When predicting, a temporary folder with

- testing arff (where `xs_test` and dummy target values are dumped to),
- settings file (with the specified parameters),
- model file(s)

is created. After predicting (again calling `java <params1> clus.jar <params2>` internally)
the prediction file is read.
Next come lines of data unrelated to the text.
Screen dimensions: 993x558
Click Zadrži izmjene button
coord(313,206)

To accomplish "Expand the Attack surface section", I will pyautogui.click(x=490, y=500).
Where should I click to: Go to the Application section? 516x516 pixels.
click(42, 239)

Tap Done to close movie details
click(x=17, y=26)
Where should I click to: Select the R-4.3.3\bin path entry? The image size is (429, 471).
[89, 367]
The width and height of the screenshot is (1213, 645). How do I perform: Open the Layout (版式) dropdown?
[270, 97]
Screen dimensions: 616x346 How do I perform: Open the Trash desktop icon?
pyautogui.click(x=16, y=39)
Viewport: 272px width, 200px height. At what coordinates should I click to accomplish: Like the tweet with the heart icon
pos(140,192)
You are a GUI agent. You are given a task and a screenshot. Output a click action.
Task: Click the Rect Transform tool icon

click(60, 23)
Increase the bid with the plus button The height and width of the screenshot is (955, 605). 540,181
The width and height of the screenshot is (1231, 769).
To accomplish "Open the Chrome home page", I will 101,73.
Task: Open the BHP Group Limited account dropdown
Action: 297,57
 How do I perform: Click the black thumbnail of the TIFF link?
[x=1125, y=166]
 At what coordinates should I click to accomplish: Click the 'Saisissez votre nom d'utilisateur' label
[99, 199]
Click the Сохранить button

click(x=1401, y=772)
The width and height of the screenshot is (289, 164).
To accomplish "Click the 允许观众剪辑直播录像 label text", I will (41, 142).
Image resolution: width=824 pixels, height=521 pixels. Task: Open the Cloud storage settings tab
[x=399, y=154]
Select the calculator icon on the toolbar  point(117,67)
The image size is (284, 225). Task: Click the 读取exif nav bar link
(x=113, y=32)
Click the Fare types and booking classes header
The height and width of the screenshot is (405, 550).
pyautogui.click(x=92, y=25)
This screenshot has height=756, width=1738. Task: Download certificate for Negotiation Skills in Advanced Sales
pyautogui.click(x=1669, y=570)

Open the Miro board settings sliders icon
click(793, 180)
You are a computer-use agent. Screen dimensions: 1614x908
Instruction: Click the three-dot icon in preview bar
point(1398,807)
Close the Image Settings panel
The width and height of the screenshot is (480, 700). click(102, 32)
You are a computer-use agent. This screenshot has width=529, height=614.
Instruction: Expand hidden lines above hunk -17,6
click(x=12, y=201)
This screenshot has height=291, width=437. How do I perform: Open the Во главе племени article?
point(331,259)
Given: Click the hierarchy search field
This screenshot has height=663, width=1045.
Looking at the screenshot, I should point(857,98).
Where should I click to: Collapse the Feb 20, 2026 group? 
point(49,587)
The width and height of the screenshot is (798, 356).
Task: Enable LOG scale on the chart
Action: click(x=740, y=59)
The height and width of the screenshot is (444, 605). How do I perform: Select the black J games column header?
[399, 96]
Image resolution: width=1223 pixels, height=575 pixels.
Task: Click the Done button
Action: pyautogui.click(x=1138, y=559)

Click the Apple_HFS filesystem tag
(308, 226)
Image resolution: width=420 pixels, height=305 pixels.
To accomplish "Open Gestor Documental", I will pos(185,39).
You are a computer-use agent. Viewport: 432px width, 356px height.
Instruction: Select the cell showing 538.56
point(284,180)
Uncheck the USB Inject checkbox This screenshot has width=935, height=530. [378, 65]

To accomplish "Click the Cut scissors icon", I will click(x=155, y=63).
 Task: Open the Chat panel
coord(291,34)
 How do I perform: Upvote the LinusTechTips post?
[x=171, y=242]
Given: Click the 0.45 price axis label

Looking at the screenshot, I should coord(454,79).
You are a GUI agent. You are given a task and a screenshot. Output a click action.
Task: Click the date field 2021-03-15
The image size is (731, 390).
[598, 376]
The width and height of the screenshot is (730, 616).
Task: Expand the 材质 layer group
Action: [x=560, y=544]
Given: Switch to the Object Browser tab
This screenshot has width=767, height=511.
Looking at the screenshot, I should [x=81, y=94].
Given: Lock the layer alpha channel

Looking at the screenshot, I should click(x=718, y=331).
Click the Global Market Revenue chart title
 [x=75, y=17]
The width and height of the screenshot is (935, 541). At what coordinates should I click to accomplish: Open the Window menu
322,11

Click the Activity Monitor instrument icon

After that, the folder is deleted.

The predictions are of type `Dict[str, List[List[Any]]`. The keys are model names
(e.g., `Original` or `Forest with 4 trees`), wheres the values are lists of predictions for every
example in the test set.

Examples:

- regression (1 target): `{'Original': [[1.1], [2.1], ...], ...}`
- regression (2 targets): `{'Original': [[1.1, 1.2], [2.1, 2.2], ...], ...}`
- classification (1 target): `{'Original': [[('a', 0.87)], [('b', 0.51)], ...], ...}`
    - in addition to the predicted class value, the confidence is also given (e.g., model `Original` predicts
     `b` for the value of the first (and only target) for second example with confidence `0.51`).
     Confidence is not strictly defined in CLUS (might be probability, might be some other measure of support of the
     decision).
- classification (2 targets): `{'Original': [[('a', 0.87), ('x', 0.90)], [('b', 0.51), ('y', 0.61)], ...], ...}`
- MLC: same as classification, but the class values of every target are limited to '0' and '1'
- HMLC: `{'Original': [[('lab1', 0.87), ('lab2', 0.01), ...], [('lab1', 0.12), ('lab2', 0.61), ...], ...], ...}`
    - In contrast to MLC where the confidence always corresponds to the class value next to it,
    HMLC gives a confidence for example having a given label (thus, it is not weird if the confidence is less than `1/2`).

### Evaluation

PyClus does not provide the error measures. Use scikit instead, it has some great methods in `sklearn.metrics`.